For example, last year scientists with the World Weather Attribution network found that torrential August rains that caused historic flooding in Louisiana are “now expected to occur at least 40 percent more often than it was in our pre-industrial past.”

Related: Living with Rising Seas, an in-depth series

The National Academies report found this type of attribution works best for trends connected to global temperature, where the impact of climate change is well understood.

The relationship between individual storms like Harvey and climate change is more complex.

Part of the reason why is that historical records are much less reliable for hurricanes than they are for temperature.

“The way we see hurricanes today — where we have a vast array of satellites, we have aircraft reconnaissance missions, we have a number of different sensors — is very different from the way we saw hurricanes a hundred years ago,” Princeton geoscientist Gabriel Vecchi, who was involved with the Louisiana rainfall study, told The World.

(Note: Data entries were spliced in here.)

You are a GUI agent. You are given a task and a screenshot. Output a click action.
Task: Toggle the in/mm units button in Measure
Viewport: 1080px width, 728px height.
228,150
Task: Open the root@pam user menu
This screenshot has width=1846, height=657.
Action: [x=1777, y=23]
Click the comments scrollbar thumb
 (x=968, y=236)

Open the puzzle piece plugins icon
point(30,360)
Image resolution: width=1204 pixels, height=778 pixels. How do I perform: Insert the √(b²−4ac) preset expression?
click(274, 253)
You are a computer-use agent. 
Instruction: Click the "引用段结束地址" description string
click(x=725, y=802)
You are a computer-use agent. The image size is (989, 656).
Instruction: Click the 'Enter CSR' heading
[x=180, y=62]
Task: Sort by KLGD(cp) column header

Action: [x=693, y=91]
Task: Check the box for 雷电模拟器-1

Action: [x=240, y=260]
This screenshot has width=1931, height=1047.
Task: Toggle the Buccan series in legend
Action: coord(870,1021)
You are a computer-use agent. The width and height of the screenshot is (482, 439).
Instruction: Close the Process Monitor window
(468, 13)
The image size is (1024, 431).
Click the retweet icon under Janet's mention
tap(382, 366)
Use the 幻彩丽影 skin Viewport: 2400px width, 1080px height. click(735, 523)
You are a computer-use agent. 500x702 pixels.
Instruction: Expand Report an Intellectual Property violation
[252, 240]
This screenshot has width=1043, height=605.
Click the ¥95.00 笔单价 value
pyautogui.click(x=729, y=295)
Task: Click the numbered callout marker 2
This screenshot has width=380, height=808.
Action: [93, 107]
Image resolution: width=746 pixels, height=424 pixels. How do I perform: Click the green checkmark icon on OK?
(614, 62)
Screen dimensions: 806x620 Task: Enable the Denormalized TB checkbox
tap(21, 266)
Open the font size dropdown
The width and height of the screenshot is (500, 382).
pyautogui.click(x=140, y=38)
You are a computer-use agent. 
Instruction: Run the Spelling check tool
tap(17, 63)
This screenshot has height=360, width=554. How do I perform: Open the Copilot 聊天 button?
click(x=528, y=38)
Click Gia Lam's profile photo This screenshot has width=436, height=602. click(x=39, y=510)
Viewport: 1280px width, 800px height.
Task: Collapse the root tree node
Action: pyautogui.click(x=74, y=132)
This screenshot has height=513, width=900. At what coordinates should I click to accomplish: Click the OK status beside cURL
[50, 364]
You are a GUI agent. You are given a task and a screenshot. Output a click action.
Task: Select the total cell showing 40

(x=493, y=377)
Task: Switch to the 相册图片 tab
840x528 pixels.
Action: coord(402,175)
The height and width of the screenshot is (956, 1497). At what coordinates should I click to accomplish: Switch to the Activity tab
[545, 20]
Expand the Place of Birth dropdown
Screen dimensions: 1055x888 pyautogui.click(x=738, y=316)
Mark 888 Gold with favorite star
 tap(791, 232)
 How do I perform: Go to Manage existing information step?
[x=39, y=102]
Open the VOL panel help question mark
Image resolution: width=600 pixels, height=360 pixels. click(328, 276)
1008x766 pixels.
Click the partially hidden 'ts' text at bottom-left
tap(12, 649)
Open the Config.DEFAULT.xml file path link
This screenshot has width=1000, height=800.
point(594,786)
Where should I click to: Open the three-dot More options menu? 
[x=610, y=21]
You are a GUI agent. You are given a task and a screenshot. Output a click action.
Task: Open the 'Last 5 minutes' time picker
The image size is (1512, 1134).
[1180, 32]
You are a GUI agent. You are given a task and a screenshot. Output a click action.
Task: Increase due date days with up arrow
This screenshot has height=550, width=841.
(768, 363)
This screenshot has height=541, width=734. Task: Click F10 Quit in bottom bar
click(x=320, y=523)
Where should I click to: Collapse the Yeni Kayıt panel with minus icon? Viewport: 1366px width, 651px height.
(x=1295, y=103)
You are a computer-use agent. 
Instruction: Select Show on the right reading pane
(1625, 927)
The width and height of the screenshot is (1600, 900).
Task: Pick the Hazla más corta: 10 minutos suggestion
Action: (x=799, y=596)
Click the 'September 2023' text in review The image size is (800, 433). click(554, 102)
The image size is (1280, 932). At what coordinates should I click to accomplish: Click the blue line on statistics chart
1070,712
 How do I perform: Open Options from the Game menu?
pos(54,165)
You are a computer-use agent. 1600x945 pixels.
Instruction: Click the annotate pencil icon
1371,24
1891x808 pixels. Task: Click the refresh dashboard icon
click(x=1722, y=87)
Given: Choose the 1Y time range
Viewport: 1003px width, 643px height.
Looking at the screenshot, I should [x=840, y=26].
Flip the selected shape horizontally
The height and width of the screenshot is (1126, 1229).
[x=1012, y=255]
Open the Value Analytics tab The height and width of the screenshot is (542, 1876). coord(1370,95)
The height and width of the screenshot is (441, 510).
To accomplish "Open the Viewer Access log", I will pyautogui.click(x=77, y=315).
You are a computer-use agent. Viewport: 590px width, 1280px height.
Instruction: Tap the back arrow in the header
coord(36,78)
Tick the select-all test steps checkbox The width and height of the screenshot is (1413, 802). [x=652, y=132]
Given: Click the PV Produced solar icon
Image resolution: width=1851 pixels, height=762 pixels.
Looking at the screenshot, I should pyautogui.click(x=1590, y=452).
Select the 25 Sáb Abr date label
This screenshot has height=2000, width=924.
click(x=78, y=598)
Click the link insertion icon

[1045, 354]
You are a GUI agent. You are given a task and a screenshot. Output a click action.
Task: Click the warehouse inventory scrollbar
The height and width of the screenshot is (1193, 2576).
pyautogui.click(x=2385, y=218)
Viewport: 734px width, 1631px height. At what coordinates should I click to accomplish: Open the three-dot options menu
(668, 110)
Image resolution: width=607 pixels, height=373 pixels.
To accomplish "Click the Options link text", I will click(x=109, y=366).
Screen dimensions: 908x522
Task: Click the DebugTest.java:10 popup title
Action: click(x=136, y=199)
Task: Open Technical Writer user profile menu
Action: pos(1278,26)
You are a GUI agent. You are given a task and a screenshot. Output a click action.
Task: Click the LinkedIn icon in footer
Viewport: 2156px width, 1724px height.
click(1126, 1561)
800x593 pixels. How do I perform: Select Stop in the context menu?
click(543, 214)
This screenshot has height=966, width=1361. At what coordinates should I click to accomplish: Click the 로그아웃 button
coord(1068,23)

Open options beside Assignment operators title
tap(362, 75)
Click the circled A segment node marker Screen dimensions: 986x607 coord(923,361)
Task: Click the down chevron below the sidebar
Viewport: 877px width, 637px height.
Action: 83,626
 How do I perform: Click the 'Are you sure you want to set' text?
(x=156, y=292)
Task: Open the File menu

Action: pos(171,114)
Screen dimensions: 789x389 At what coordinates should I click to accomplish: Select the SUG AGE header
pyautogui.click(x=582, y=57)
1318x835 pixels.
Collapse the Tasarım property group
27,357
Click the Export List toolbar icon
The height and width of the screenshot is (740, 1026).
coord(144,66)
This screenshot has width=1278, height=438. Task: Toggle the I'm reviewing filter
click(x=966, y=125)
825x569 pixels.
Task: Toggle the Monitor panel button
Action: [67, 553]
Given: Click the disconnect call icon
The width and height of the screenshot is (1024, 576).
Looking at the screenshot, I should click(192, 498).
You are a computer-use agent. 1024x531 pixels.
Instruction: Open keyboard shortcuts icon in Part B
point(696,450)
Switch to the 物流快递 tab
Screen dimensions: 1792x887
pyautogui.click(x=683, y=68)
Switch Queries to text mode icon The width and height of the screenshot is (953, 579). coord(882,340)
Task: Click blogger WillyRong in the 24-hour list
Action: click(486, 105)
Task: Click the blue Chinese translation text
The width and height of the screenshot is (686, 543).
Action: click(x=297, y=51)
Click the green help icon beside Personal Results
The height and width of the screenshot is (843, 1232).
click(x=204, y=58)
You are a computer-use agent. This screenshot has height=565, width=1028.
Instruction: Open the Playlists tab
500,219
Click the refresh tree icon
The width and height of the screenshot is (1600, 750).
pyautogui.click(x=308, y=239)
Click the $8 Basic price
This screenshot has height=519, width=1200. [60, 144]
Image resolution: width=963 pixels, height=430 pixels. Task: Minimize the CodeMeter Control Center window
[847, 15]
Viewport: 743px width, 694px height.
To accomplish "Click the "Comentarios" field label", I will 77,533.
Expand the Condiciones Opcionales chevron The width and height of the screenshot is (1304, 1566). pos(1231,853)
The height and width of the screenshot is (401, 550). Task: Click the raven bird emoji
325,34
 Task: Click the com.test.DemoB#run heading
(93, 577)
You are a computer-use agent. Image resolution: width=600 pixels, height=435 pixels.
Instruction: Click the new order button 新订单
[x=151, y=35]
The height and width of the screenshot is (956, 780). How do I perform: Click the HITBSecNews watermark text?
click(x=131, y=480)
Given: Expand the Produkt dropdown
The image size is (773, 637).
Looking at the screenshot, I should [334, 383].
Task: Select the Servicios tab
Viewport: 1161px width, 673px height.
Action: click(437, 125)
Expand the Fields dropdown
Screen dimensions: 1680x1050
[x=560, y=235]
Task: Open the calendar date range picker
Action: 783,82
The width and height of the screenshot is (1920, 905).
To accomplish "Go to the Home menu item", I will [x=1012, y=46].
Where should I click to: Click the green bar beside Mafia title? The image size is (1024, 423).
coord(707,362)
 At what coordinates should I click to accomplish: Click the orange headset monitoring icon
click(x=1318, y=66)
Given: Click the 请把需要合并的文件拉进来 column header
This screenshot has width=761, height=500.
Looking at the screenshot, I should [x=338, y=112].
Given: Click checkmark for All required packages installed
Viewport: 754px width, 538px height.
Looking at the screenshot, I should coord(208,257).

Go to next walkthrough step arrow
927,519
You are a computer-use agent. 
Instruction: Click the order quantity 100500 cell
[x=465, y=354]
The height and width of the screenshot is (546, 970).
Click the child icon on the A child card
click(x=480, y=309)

“A hundred years ago, if a hurricane is going to be seen at sea, it would have to come across the path of some unfortunate ship, and that ship would have to record its existence.”

Climate scientists expect global warming to fuel more intense hurricanes and tropical cyclones over the coming century, so not having apples-to-apples data to compare historical conditions to current ones “creates a little bit of a frustration for me, and a little bit of a puzzle for the community,” Vecchi said, “as to how to deal with the fact that our past records don’t allow us to test that prediction.”

Still, some climate scientists are doing so-called climate attribution studies on hurricanes using more recent historical data.

Following 2013’s devastating Typhoon Haiyan, MIT atmospheric scientist Kerry Emanuel used a wind forecasting model and plugged in the thermodynamic conditions of both 30 years ago and present day.

“And when we do that,” Emanuel told The World in 2013, “we find that the wind speeds are about 10 percent larger now.”

Emanuel said the destruction wrought by windstorms goes up quickly with wind speed, “so that really corresponds to something like 30 to 40 percent more damage than the same exact event might've done had it occurred in the thermal environment of the 1980s.”

More recently, Emanuel has shown that hurricanes that intensify just before landfall, giving local residents less time to prepare, should increase due to global warming.

“A storm that intensifies 60 [knots] in the 24 hours just before landfall, occurring on average once per century in the climate of the late 20th century, may occur every five to 10 years by the end of this century,” Emanuel wrote earlier this year in the Bulletin of the American Meteorological Society.

So while researchers can’t say that climate change “caused” an incredibly complex atmospheric event like Harvey, they can pinpoint climate-related factors that worsen hurricanes. And show us ways that storms like Harvey foreshadow what we can expect to see more of in a warming world.